Work order -> Wherever "computer" appears in a line of the listing, report that line.

Material to process ->
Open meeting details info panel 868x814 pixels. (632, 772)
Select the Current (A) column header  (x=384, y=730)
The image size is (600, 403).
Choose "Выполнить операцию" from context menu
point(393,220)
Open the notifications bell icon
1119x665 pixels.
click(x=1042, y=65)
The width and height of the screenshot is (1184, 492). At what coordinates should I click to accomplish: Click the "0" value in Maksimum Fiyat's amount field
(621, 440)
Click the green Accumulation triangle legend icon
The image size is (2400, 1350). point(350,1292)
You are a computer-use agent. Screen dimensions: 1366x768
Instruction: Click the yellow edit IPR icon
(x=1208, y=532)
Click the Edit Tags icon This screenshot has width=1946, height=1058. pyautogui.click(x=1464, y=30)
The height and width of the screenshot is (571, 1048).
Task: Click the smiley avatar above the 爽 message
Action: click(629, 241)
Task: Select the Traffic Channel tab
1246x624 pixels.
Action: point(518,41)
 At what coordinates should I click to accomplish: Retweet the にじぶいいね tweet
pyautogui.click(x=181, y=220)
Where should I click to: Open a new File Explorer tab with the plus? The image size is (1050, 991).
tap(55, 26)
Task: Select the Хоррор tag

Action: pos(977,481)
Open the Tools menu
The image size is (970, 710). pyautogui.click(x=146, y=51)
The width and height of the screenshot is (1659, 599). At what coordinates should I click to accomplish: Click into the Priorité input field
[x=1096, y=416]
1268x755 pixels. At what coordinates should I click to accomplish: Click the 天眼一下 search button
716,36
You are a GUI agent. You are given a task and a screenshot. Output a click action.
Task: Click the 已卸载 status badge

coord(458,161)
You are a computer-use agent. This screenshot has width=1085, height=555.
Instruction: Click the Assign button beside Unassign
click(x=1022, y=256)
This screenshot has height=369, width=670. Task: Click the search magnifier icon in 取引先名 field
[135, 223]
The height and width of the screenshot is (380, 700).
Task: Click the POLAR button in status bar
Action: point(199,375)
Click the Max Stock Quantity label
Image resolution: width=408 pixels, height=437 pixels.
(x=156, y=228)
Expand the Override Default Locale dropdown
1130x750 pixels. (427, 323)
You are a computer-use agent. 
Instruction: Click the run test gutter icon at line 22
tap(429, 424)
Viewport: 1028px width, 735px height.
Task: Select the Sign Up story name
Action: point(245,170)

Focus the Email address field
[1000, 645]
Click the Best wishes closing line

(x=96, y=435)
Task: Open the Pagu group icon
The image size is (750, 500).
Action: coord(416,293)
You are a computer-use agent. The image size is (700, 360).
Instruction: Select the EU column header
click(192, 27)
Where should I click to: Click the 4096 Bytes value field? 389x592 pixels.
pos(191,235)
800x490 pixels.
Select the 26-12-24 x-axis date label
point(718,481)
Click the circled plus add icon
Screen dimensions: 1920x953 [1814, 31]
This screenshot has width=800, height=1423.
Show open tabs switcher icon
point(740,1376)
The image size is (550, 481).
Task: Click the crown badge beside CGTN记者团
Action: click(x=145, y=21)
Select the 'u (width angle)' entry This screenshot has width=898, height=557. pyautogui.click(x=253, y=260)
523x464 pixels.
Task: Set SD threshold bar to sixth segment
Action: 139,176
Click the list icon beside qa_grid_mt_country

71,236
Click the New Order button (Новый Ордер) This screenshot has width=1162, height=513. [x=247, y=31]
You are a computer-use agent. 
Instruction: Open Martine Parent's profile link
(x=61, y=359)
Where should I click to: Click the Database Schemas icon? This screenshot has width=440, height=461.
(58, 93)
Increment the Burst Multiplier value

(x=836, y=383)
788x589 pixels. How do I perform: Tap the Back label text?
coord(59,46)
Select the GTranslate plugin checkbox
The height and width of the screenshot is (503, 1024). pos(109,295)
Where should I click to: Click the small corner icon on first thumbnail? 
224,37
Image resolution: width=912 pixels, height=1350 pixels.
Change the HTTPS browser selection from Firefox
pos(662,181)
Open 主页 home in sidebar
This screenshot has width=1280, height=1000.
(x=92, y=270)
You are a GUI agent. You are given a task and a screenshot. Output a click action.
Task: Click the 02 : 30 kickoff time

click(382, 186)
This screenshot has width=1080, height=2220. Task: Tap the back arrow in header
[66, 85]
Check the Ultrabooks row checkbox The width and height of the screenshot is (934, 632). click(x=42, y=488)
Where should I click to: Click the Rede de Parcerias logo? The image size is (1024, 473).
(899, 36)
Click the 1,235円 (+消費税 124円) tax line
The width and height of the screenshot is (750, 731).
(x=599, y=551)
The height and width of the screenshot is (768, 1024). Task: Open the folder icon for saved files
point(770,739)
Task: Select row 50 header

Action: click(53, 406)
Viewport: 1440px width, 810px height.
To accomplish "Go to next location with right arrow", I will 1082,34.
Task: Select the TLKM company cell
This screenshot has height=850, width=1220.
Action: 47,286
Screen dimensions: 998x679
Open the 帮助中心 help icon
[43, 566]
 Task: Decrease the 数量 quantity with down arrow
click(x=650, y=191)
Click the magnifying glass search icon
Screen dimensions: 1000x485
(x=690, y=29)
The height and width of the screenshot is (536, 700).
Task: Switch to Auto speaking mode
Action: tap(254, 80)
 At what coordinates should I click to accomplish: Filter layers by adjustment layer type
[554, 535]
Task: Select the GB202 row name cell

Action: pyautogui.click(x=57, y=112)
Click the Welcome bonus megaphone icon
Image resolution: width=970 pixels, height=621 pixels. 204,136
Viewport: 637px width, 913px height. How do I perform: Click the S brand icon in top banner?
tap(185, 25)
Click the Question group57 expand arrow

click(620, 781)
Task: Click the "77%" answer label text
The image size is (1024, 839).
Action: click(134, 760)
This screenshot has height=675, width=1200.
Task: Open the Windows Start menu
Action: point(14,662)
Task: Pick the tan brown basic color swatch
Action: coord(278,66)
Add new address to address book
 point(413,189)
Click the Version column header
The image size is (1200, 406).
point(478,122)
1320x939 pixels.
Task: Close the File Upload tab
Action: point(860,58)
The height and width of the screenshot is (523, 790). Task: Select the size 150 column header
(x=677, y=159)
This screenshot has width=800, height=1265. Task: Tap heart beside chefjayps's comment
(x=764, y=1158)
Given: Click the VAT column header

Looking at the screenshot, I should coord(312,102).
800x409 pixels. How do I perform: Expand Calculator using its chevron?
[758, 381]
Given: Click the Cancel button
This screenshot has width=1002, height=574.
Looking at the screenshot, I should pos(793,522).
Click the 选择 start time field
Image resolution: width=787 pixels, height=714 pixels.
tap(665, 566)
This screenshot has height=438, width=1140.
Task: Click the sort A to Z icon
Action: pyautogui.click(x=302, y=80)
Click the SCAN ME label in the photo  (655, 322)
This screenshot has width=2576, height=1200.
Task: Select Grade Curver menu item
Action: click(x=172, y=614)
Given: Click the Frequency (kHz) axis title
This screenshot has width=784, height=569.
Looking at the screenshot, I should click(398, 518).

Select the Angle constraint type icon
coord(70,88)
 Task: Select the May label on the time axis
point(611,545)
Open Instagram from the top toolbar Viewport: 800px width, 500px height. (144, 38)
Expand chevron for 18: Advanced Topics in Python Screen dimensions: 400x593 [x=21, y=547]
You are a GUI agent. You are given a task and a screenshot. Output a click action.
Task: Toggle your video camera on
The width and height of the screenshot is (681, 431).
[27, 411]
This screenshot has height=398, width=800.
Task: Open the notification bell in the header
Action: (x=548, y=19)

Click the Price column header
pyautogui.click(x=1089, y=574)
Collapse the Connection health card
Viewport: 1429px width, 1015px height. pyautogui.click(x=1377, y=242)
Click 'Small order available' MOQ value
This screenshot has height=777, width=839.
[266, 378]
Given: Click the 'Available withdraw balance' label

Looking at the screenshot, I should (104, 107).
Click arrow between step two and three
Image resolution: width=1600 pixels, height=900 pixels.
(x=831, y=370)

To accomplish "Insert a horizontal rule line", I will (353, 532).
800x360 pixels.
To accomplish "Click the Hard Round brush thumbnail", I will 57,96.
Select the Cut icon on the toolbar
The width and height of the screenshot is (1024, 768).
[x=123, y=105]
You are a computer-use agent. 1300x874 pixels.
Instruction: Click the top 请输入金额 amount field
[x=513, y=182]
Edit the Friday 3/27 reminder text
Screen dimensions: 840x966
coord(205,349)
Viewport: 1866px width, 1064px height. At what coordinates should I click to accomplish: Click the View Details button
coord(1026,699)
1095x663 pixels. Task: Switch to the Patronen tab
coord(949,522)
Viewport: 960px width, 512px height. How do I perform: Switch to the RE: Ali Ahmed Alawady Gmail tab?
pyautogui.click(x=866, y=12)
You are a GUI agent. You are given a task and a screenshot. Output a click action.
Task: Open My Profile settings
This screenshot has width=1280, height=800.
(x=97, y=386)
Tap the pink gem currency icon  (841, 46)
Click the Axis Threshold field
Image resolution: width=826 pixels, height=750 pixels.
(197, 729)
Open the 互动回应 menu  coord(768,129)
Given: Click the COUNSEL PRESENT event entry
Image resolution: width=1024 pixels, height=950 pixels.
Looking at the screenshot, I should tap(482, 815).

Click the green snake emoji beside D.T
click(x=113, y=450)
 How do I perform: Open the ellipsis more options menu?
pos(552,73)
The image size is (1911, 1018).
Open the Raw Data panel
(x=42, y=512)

Solution to the problem ->
You are a computer-use agent. Screen dimensions: 1366x768
You are a computer-use agent. This screenshot has width=1085, height=555.
You are a computer-use agent. 
You are a computer-use agent. The image size is (700, 360).
You are a computer-use agent. 
You are a computer-use agent. 1300x874 pixels.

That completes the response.